(EXERCISE REQUIREMENTS): Quote the entries word for word. Omit the pictures.

======== DATA PROVIDED

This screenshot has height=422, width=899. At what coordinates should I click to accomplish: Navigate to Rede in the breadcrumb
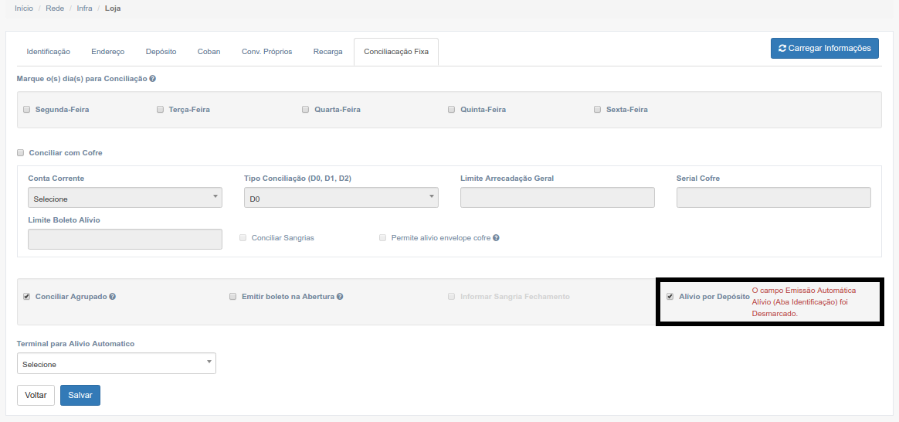55,9
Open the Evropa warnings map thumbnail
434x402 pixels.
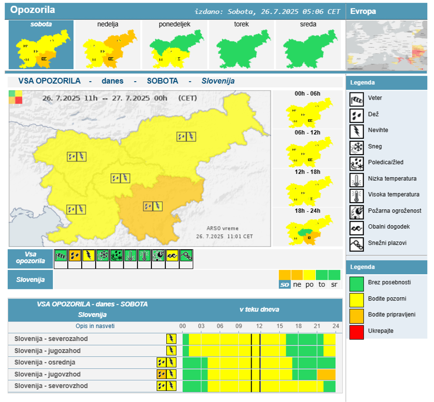[386, 45]
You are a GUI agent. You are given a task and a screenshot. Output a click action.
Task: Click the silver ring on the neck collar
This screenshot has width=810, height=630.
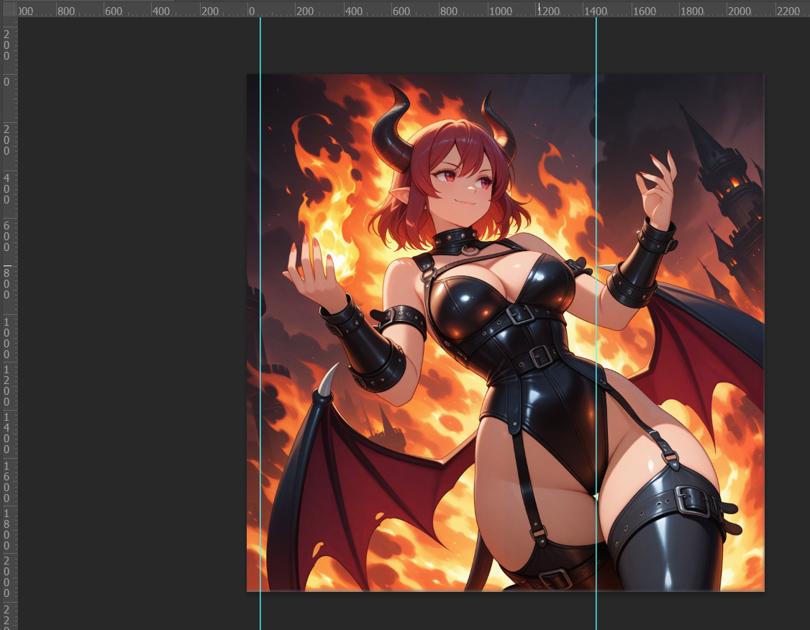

================

(OUTPUT BELOW):
This screenshot has height=422, width=899. At what coordinates should I click to accomplish: Navigate to Rede in the breadcrumb
55,9
Open the Evropa warnings map thumbnail
434x402 pixels.
[386, 45]
You are a GUI agent. You are given a task and a screenshot. Output a click action.
Task: Click the silver ring on the neck collar
This screenshot has width=810, height=630.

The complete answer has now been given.